#### SUPPLIED RECORDS
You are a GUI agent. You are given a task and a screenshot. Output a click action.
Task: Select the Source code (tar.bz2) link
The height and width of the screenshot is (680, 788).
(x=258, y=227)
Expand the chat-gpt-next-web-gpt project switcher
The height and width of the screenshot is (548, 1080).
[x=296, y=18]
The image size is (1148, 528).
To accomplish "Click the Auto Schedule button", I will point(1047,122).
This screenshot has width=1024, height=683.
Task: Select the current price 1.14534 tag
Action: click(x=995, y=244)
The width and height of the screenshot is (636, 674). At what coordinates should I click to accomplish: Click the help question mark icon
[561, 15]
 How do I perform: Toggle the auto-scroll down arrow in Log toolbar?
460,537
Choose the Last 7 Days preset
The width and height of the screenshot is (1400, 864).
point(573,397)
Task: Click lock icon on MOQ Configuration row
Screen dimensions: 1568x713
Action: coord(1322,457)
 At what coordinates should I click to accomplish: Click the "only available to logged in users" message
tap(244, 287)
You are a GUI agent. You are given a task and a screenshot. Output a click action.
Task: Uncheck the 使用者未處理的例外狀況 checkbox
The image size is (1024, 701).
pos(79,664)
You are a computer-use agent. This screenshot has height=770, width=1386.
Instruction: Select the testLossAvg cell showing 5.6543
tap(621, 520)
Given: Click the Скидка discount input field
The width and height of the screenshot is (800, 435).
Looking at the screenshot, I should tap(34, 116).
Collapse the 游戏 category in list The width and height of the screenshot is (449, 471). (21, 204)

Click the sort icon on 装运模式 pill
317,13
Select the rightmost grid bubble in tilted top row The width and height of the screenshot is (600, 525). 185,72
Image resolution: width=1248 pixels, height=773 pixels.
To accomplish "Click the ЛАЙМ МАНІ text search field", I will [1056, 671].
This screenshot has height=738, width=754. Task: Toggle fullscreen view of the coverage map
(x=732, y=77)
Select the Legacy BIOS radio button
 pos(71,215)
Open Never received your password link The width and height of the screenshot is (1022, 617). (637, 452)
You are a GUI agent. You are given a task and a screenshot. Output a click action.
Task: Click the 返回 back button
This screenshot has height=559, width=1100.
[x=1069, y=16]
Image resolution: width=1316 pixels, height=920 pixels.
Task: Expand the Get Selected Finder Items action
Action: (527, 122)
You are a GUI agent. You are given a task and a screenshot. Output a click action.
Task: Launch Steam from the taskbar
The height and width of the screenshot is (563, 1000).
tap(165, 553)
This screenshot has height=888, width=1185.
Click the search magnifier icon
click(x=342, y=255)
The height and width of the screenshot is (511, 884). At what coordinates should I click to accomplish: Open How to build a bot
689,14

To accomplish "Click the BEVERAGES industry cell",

#### DESCRIPTION OF THE TASK
Nothing should be left out when the listing is retyped exactly.

#### TASK RESPONSE
You are a GUI agent. You are given a task and a screenshot. Output a click action.
Task: Select the Source code (tar.bz2) link
The height and width of the screenshot is (680, 788).
(x=258, y=227)
Expand the chat-gpt-next-web-gpt project switcher
The height and width of the screenshot is (548, 1080).
[x=296, y=18]
The image size is (1148, 528).
To accomplish "Click the Auto Schedule button", I will point(1047,122).
This screenshot has width=1024, height=683.
Task: Select the current price 1.14534 tag
Action: click(x=995, y=244)
The width and height of the screenshot is (636, 674). At what coordinates should I click to accomplish: Click the help question mark icon
[561, 15]
 How do I perform: Toggle the auto-scroll down arrow in Log toolbar?
460,537
Choose the Last 7 Days preset
The width and height of the screenshot is (1400, 864).
point(573,397)
Task: Click lock icon on MOQ Configuration row
Screen dimensions: 1568x713
Action: coord(1322,457)
 At what coordinates should I click to accomplish: Click the "only available to logged in users" message
tap(244, 287)
You are a GUI agent. You are given a task and a screenshot. Output a click action.
Task: Uncheck the 使用者未處理的例外狀況 checkbox
The image size is (1024, 701).
pos(79,664)
You are a computer-use agent. This screenshot has height=770, width=1386.
Instruction: Select the testLossAvg cell showing 5.6543
tap(621, 520)
Given: Click the Скидка discount input field
The width and height of the screenshot is (800, 435).
Looking at the screenshot, I should tap(34, 116).
Collapse the 游戏 category in list The width and height of the screenshot is (449, 471). (21, 204)

Click the sort icon on 装运模式 pill
317,13
Select the rightmost grid bubble in tilted top row The width and height of the screenshot is (600, 525). 185,72
Image resolution: width=1248 pixels, height=773 pixels.
To accomplish "Click the ЛАЙМ МАНІ text search field", I will [1056, 671].
This screenshot has height=738, width=754. Task: Toggle fullscreen view of the coverage map
(x=732, y=77)
Select the Legacy BIOS radio button
 pos(71,215)
Open Never received your password link The width and height of the screenshot is (1022, 617). (637, 452)
You are a GUI agent. You are given a task and a screenshot. Output a click action.
Task: Click the 返回 back button
This screenshot has height=559, width=1100.
[x=1069, y=16]
Image resolution: width=1316 pixels, height=920 pixels.
Task: Expand the Get Selected Finder Items action
Action: (527, 122)
You are a GUI agent. You are given a task and a screenshot. Output a click action.
Task: Launch Steam from the taskbar
The height and width of the screenshot is (563, 1000).
tap(165, 553)
This screenshot has height=888, width=1185.
Click the search magnifier icon
click(x=342, y=255)
The height and width of the screenshot is (511, 884). At what coordinates should I click to accomplish: Open How to build a bot
689,14

To accomplish "Click the BEVERAGES industry cell",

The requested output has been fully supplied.